The figures highlight the difficulty universities have in opening up places to pupils from poorer backgrounds, who tend to do less well at school because of the impact of poverty on their lives.

The Scottish Government wants all institutions to lower entry grades for poorer pupils so they reflect the minimum academic requirements.

Professor Sheila Riddell, from Edinburgh University's school of education, said another crucial issue for schools was ensuring pupils had access to the subjects needed to apply for particular university courses.

She said: "Overall, young people from affluent backgrounds continue to take the lion’s share of places in the most selective universities.

"To change this pattern, universities need to be far more generous in the offers they make to students from less advantaged backgrounds.

"At the same time, all schools need to ensure that all pupils have access to the basic academic subjects which lie at the heart of Scottish comprehensive education.
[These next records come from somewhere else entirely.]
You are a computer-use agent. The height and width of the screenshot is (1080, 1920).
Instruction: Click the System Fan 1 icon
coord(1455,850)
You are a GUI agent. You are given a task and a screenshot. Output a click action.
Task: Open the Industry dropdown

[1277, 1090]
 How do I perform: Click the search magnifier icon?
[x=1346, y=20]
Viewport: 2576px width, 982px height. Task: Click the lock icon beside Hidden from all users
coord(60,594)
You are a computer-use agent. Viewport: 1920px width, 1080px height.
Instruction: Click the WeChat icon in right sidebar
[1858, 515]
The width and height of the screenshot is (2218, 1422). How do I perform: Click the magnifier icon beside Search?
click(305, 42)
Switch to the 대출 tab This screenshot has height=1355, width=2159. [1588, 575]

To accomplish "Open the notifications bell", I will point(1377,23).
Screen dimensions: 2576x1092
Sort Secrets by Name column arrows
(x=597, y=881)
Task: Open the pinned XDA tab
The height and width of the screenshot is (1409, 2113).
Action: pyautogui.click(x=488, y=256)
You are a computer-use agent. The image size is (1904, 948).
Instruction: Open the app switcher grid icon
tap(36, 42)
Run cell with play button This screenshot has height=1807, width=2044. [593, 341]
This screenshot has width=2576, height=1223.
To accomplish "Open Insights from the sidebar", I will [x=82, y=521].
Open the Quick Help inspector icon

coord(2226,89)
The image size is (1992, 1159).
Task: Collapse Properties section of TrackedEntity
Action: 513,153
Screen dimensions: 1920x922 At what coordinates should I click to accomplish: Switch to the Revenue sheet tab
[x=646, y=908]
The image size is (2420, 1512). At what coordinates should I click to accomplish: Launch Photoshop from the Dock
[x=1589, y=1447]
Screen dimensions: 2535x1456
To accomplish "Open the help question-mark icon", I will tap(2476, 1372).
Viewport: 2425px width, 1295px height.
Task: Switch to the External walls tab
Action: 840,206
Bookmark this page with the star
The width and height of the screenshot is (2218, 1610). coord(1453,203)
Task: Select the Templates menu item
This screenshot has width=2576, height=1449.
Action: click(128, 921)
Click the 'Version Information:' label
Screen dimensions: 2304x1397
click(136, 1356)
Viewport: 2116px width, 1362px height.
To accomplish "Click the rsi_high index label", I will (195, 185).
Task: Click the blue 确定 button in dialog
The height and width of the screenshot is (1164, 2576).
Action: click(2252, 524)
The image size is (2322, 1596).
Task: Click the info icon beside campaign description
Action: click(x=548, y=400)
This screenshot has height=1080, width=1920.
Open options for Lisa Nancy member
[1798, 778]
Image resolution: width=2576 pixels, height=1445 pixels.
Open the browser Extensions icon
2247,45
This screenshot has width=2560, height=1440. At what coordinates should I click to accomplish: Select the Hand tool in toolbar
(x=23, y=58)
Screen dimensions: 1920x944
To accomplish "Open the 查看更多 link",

"While widening access programmes may be valuable for individual pupils, by themselves they can only make marginal changes to the ingrained patterns of advantage and disadvantage which continue to characterise Scottish education."

Alastair Sim, director of Universities Scotland, said: "This shows the scale of the challenge that schools and universities both face.

"The figures confirm big gaps between the number of school leavers from the poorest and wealthiest areas achieving the very minimum qualifications required for university.

"We all need to work together to reduce that if we are to significantly change the profile of entrants to university. That is something that universities are committed to."

The SFC report showed there has been a gradual increase in both the number and proportion of undergraduate entrants to university coming from Scotland’s most deprived areas over the past four years. However, drop-out rates for students from poorer backgrounds are higher.

In further education the SFC said colleges continued to have success in delivering provision to students from the most deprived areas.

But the report adds: "Despite their success in recruiting students from the most deprived backgrounds, more focus should be paid to ensuring these students achieve as well as students from the least deprived areas.

"There are significant disparities between the successful completion rates of those from the most deprived communities for both further education and higher education."